Since she was a young girl, Bloch said she has loved and been fascinated by the ocean, an interest that has only grown the more she has studied it in classes at Bowdoin. “The ocean is so beautiful, but it’s also important,” Bloch said. “I want to help people realize that we need to protect it not just for its beauty but for its significance, including oxygen production and carbon sequestration.”

A summer working with beavers

Rising sophomore Satya Kent received a Strong/Gault Social Advancement grant to work for the Methow Salmon Recovery Foundation, which is working to restore habitat for fish and wildlife in eastern Washington state. One of its projects is to establish new beaver colonies at high elevations to help alleviate drought conditions in the Methow River watershed, an area of about 2,000 square miles that drains the North Cascade mountains.

Beaver wetlands can be helpful to the surrounding area because they filter sediments and pollutants from streams, and spread rivers across floodplains, allowing water to percolate into aquifers. Beaver-made wetlands also provide rearing grounds for young fish, limit flooding, and keep small creeks flowing year-round.

About a decade ago, the Methow-based foundation established a hotline that local people use to report “nuisance beavers” that are tampering with farms or fruit orchards. Biologists then trap the animals and bring them back to a man-made beaver pond. They wait until the beaver bonds with another captured beaver (typically a male and female will bond, but sometimes two males pair up) before relocating the two beavers to a new site in the mountains.

Kent says the biologists select sites that offer a good supply of beaver-friendly food (aspen, alder or dogwood trees) as well as a relatively low gradient stream. “Then we come back and monitor the site to see if they’re there and inhabiting it,” she continued. “Sometimes they stick and sometimes they don’t.” This summer, Kent is looking into why beavers might abandon some sites to provide better data to the biologists who scout and choose them.

If they do stick with their new home, the beavers build dams, transforming the stream ecology and creating reservoirs of water. These reservoirs can help prolong the release of water to the valley below throughout the dry season.
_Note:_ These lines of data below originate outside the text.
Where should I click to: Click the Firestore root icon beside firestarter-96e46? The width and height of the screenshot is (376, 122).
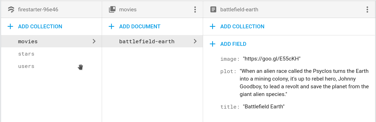(11, 10)
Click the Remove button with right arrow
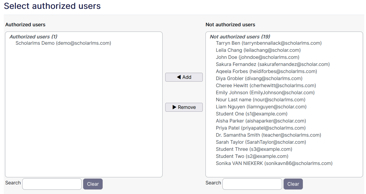 [x=184, y=107]
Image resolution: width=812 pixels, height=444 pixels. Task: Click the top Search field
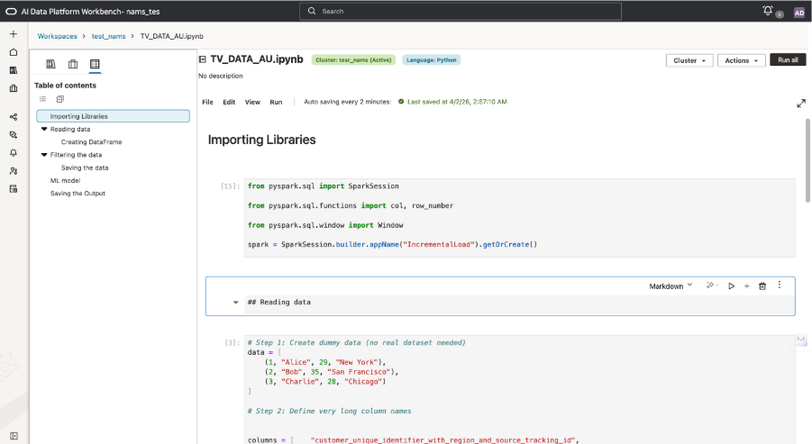460,11
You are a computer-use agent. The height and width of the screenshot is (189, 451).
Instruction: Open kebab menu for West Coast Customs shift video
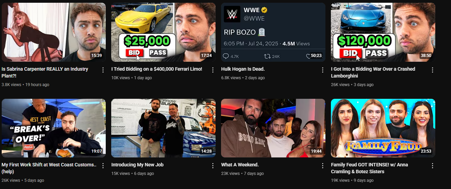(x=103, y=166)
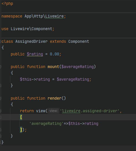Click the 'view:' parameter inlay hint
Viewport: 136px width, 151px height.
[x=54, y=111]
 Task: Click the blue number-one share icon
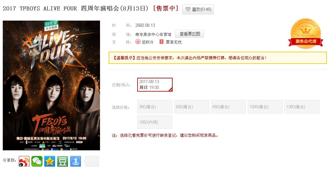[x=75, y=161]
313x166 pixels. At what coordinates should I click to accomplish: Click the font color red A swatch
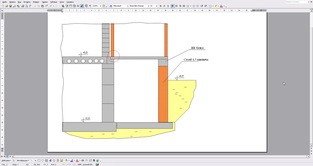pos(221,6)
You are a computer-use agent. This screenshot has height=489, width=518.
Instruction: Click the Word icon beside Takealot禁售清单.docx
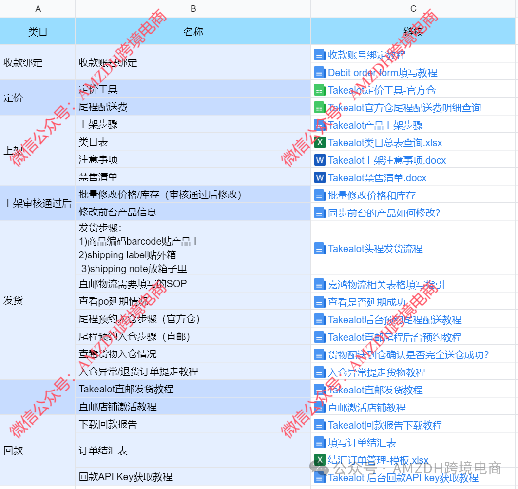(x=320, y=178)
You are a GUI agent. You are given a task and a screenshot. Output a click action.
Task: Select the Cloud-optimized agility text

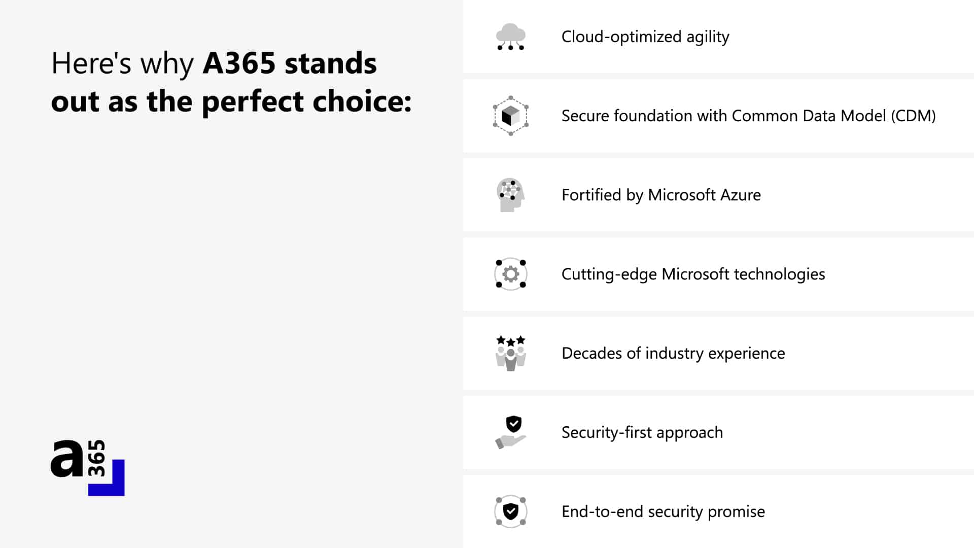[x=645, y=37]

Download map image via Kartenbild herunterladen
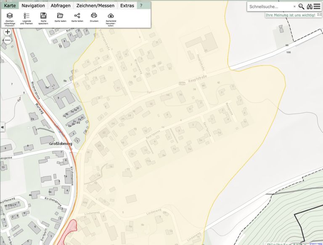pyautogui.click(x=111, y=16)

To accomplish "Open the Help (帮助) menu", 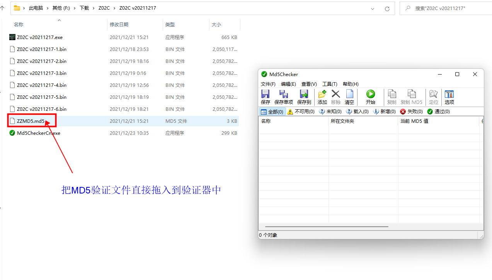I will coord(351,84).

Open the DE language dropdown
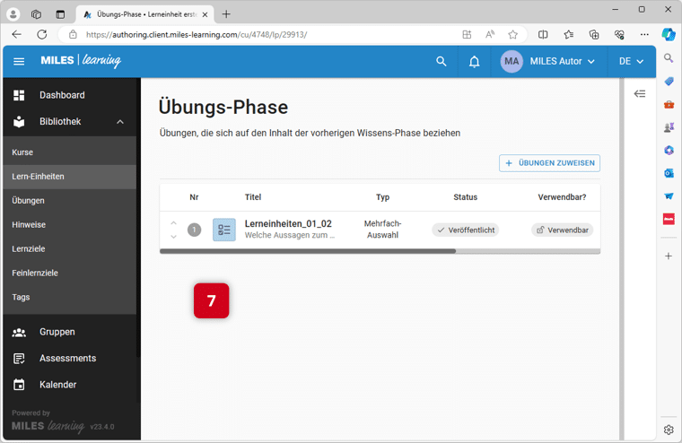coord(631,62)
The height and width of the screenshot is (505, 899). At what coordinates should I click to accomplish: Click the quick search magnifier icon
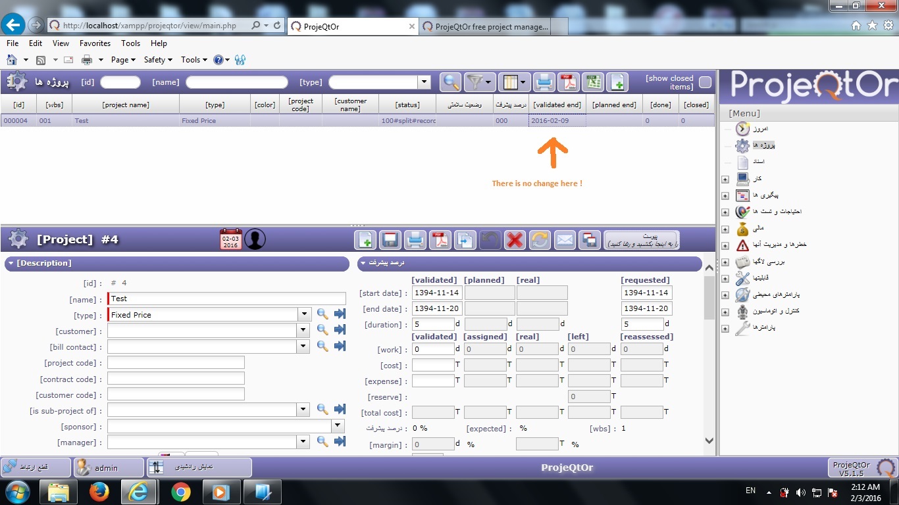(450, 82)
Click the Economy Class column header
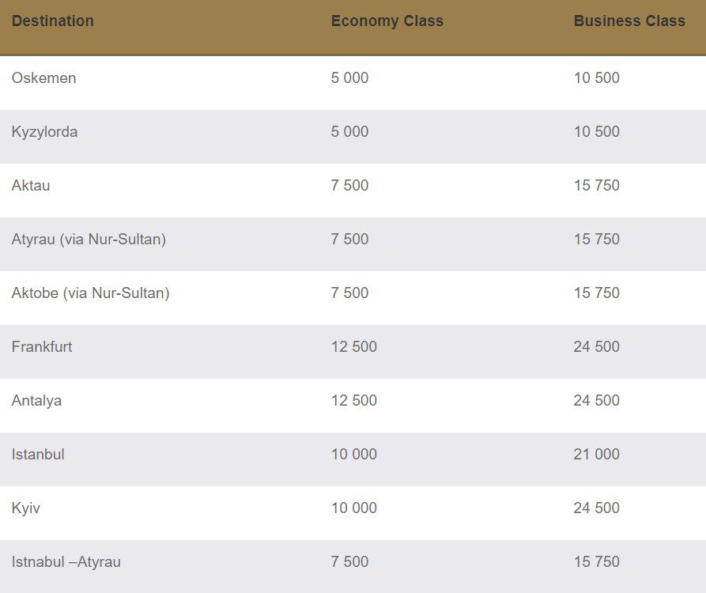The width and height of the screenshot is (706, 593). tap(387, 21)
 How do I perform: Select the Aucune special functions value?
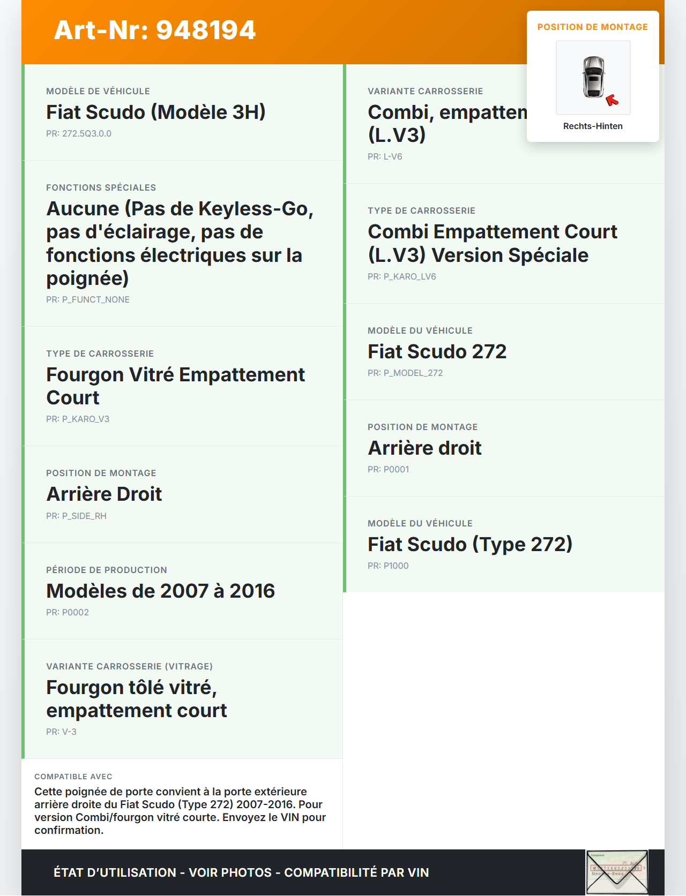click(x=180, y=243)
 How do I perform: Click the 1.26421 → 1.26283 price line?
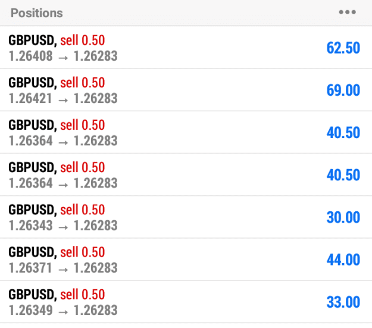(63, 98)
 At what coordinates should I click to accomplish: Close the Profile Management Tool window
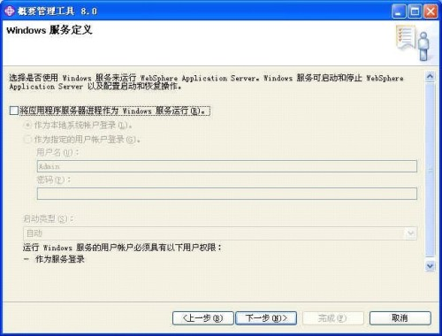431,11
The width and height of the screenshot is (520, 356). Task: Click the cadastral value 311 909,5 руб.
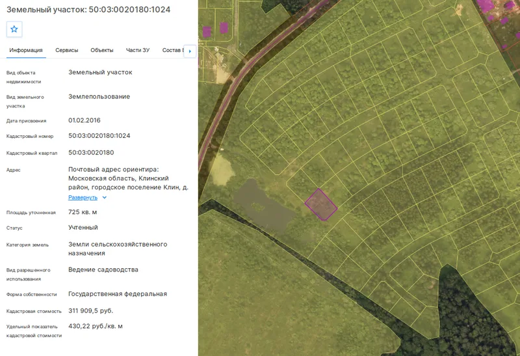tap(91, 311)
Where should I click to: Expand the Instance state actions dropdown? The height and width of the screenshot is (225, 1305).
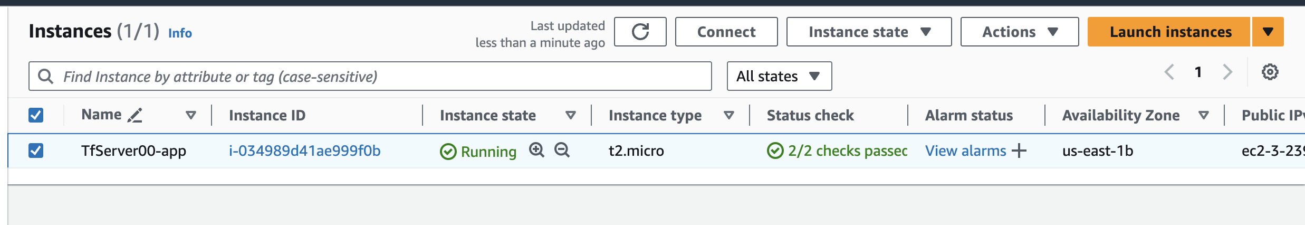tap(869, 32)
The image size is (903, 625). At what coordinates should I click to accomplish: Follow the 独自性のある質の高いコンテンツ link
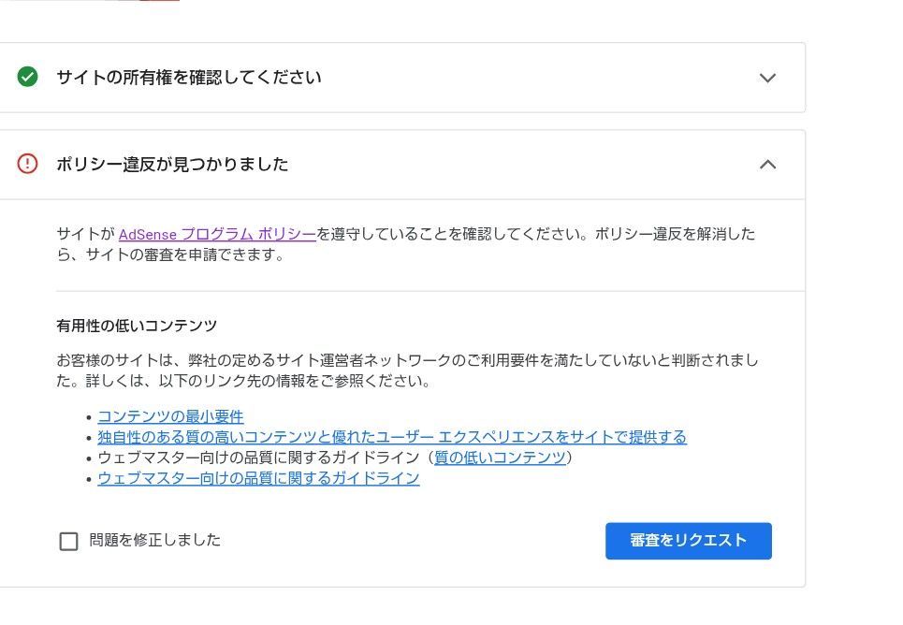click(x=392, y=436)
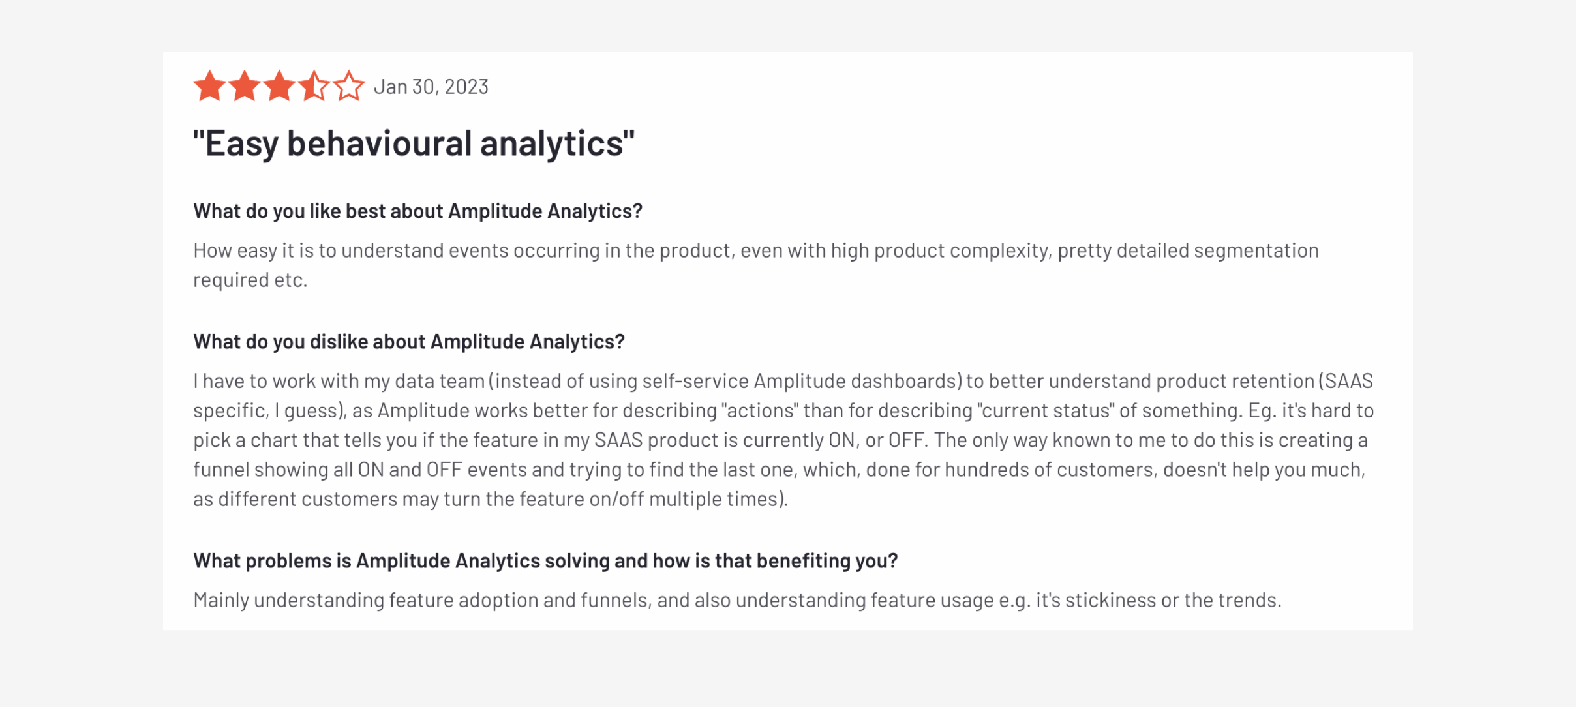This screenshot has height=707, width=1576.
Task: Click the line starting "funnel showing all ON"
Action: coord(779,470)
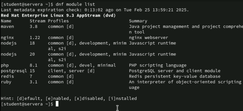Click the nodejs row with stream 18
243x111 pixels.
coord(88,46)
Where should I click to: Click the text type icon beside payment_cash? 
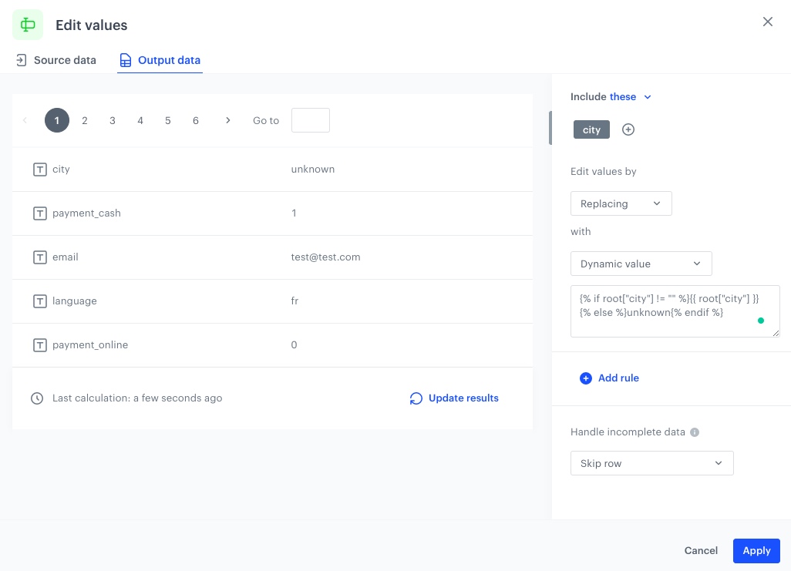click(x=40, y=213)
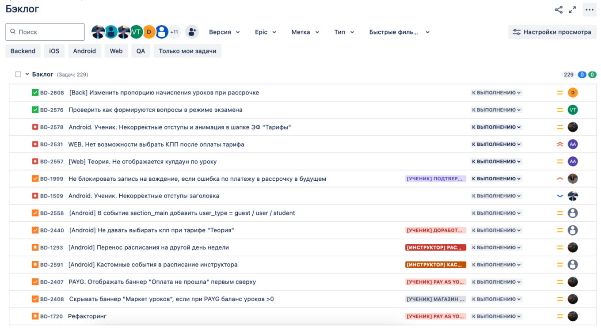Open status dropdown К выполнению for BD-2576

click(496, 110)
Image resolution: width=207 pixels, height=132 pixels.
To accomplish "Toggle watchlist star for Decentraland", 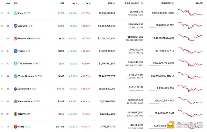I will click(x=2, y=38).
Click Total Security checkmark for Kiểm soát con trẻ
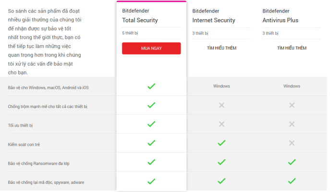Image resolution: width=330 pixels, height=192 pixels. [x=151, y=143]
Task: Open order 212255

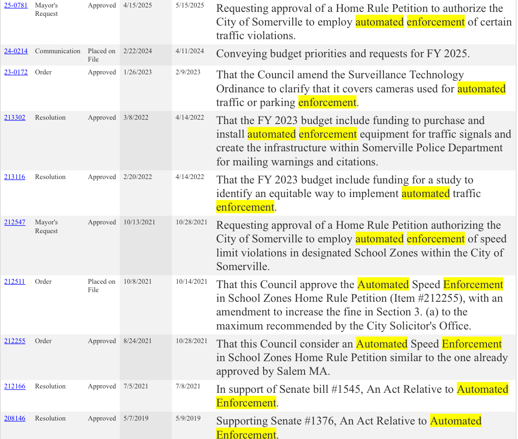Action: pos(15,341)
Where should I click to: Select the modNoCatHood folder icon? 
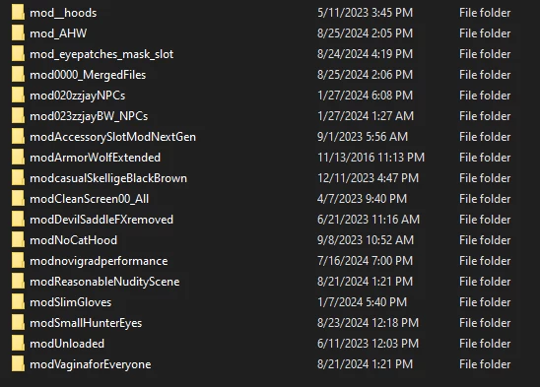[18, 240]
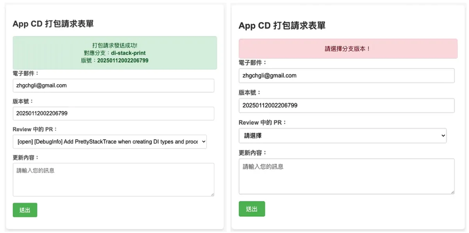Image resolution: width=469 pixels, height=233 pixels.
Task: Click the branch name 'di-stack-print' in the success banner
Action: pos(128,53)
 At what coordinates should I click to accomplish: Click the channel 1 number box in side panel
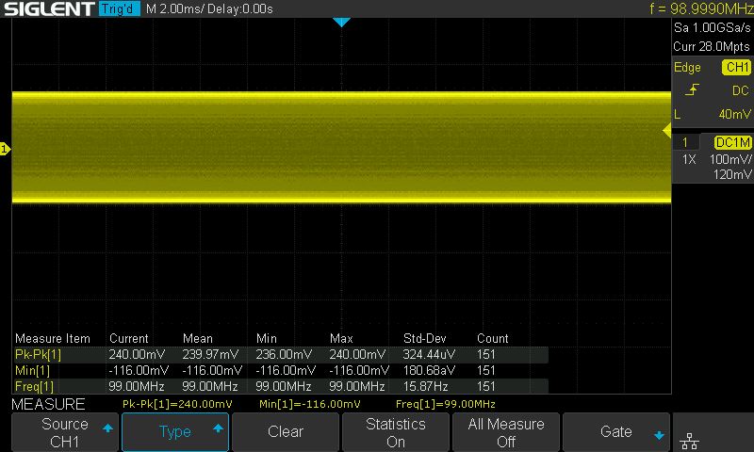(x=686, y=142)
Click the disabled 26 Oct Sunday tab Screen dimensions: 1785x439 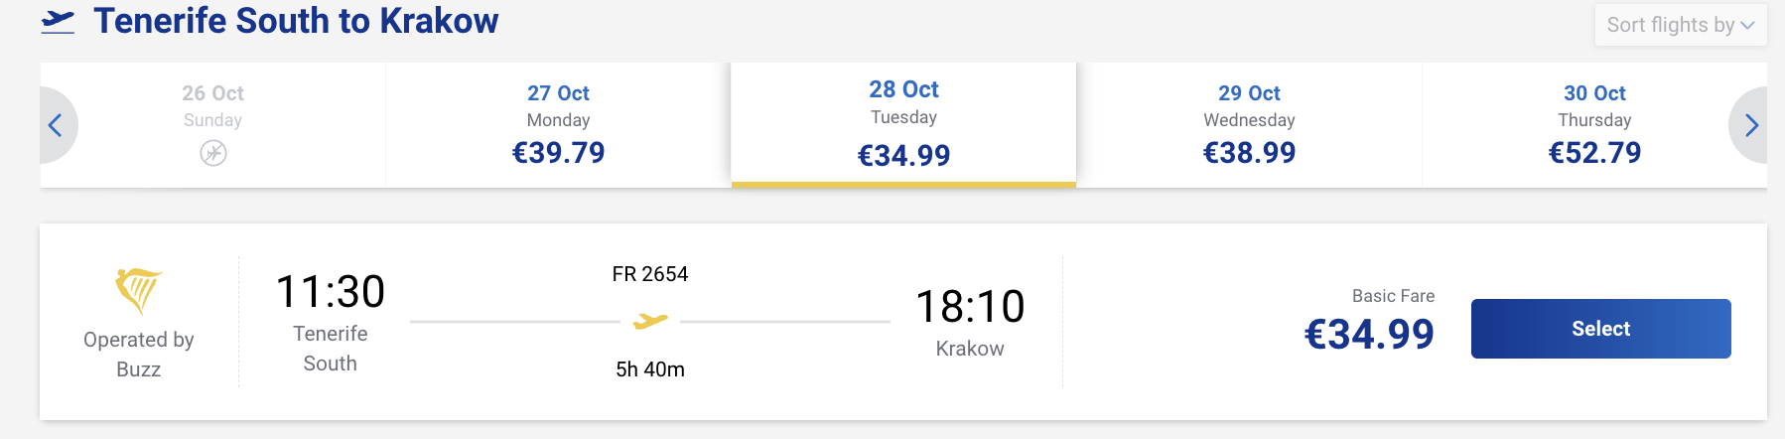click(212, 125)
Since 2008 (the first year of the project), 328 beavers have been relocated, according to Kent. The organization estimates that for every acre of beaver-pond surface water created, a million gallons of water are stored above ground, while an additional 13 million gallons are stored below ground. Kent says she’s been amazed to learn what beavers can accomplish. “They can transform a tiny trickle of a stream into a whole wetland,” she said.

Kent grew up in the small town of Okanogan, one valley over from the Methow. After graduating from high school, she volunteered with the Methow Beaver Project last summer. This summer, she’s even more immersed in every stage of the project, from responding to the hotline and trapping the beavers, to relocating them to their new homes and monitoring the new sites. She said she hopes the experience will give her a better sense of whether she wants to pursue a career as a field biologist.